# knitted baby cardigan pattern



## bluegrassbass

I would like to knit this baby sweater,but can't find the pattern.I found the sweater on design proposals.Does anyone have this pattern or know where I could buy it.I would really appreciate hearing from you.Nancy


----------



## knitnscribble

this is very similar, but it's not exactly the same
http://kelbournewoolens.com/lucille.html


----------



## Linda6885

If it helps in a search...the stitches /pattern used is a feather and fan with a reverse stockinette stitch (purl side, on right side) knit plain horizontially between. That is why it puffs out and almost hides the feather and fan. The yoke is called a horizontal knit ribb (knit 4 rows on right side, purl 4 rows on right side, may have been done in the round from top down)


----------



## knitnscribble

Linda6885 said:


> If it helps in a search...the stitches /pattern used is a feather and fan with a reverse stockinette stitch (purl side, on right side) knit plain horizontially between. That is why it puffs out and almost hides the feather and fan. The yoke is called a horizontal knit ribb (knit 4 rows on right side, purl 4 rows on right side, may have been done in the round from top down)


Thanks, that's what I looked for on Ravelry, feather and fan, but wasn't able to locate the exact thing. Am wondering if the Paton's pattern Lace shell sweater is it, but there is no photo. ???


----------



## loriekennedy

thats really pretty!!


----------



## bluegrassbass

Thanks.I appreciate you sending the pattern.Nancy


----------



## bluegrassbass

Thanks for the information.


----------



## littletreasure

Go to www.kadiejadeknittingdesigns.com (Pattern #45) and you will find a pattern that is just what you are looking for. I've done it a couple of times and it is lovely (ignore the fact it says it is for a BOY!). Good luck.


----------



## bluegrassbass

Thank you so much for finding the pattern.I can't wait to get started on it


----------



## Emily xx

Please could you email this patten to me [email protected] I love it and I want to do it for my sister newborn baby asap xxx


----------



## harpreet

hey can you pls send me the above pattern for baby sweater


----------



## Linda6885

Emily xx said:


> Please could you email this patten to me [email protected] I love it and I want to do it for my sister newborn baby asap xxx


go to
http://www.kadiejadeknittingdesigns.com (Pattern #45) 
You can get the pattern there.


----------



## angelicaez

emili si es que a tienes el patron de knitted baby cardigan sweaterdesign proposals.Does podrias mandarme el patron del punto lo he buscado mucho y no lo encuentro y no tengo targetas para poder comprarlo voy a ser abuelita pronto y me gustaria tejer una manta con este punto gracias de ante mano


----------



## galaxycraft

Scroll to the bottom - last one on the page.
http://kadiejadeknittingdesigns.com/category_16/6/Baby-Boys.htm


----------



## Marie de Klerk

Did you get hold of the pattern.
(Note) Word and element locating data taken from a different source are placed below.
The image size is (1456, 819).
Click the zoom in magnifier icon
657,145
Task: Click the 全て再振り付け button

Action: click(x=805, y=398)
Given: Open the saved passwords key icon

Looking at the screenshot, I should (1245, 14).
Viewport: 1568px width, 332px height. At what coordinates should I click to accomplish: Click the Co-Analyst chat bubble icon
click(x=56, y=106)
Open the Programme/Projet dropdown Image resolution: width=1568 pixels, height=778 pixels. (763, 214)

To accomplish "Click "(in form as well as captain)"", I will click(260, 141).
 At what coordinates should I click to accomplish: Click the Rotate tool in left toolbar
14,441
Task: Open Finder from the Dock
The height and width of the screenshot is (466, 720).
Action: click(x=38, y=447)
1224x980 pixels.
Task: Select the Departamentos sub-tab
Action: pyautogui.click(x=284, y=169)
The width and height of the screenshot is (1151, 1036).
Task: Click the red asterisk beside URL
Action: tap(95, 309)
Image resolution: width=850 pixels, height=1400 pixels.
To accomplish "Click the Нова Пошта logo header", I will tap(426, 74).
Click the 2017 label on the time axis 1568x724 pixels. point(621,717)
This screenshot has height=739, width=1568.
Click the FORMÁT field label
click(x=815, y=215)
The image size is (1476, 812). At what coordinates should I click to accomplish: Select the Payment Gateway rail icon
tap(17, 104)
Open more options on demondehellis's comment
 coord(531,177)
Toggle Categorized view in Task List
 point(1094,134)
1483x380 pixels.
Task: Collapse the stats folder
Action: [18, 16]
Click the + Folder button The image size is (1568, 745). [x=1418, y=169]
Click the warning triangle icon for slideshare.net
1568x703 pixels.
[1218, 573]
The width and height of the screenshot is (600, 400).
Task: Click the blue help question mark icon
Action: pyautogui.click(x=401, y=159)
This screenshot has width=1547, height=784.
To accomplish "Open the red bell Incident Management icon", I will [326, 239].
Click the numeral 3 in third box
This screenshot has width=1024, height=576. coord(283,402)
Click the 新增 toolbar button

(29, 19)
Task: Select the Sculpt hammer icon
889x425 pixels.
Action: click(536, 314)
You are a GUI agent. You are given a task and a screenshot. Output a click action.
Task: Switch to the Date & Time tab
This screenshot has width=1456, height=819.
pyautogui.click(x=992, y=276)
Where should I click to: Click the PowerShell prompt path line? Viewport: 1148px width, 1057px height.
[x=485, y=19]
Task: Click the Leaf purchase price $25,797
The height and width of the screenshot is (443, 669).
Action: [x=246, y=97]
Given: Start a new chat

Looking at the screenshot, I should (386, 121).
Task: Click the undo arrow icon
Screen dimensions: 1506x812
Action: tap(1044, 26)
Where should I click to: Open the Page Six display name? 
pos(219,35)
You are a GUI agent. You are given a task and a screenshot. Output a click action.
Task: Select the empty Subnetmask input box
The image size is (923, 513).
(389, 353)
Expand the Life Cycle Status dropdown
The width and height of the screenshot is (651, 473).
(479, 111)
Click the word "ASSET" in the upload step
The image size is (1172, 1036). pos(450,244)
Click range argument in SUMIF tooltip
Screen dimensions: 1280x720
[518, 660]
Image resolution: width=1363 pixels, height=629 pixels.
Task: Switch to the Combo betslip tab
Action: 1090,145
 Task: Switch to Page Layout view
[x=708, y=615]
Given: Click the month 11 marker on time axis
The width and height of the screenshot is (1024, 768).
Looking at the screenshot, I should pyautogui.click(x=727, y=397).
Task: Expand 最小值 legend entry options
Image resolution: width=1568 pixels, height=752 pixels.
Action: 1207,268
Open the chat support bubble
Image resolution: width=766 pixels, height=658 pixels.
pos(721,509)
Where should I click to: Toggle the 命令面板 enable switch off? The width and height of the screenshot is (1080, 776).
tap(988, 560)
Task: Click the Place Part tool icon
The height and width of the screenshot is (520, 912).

I am looking for this pattern aswell


----------



## BobzMum

galaxycraft said:


> Scroll to the bottom - last one on the page.
> http://kadiejadeknittingdesigns.com/category_16/6/Baby-Boys.htm


The link is here, and in several of the previous posts.
The pattern you're looking for is "Pattern Number #45"

You need to purchase the pattern from the designer's website and it will be posted to you.


----------



## galaxycraft

Marie de Klerk said:


> Did you get hold of the pattern. I am looking for this pattern aswell


Link has already been given.
http://kadiejadeknittingdesigns.com/category_16/2/Baby-Boys.htm
Scroll down to #45.


----------



## mrs23b

littletreasure said:


> Go to www.kadiejadeknittingdesigns.com (Pattern #45) and you will find a pattern that is just what you are looking for. I've done it a couple of times and it is lovely (ignore the fact it says it is for a BOY!). Good luck.


Thanks it is just like it but would it fit a 6 month old weighing 12 lbs?
:sm09:


----------



## mrs23b

Thank You ALL very much. I'm going to figure out this pds to american money stuff & order it Again Thank you everybody Sue B


----------



## joankav

Marie de Klerk said:


> Did you get hold of the pattern. I am looking for this pattern aswell


I just downloaded the link from Galaxy crafts post. It is on page 4 almost at the bottom. It is in blue....just in case you were looking for it in yellow like the original post.????


----------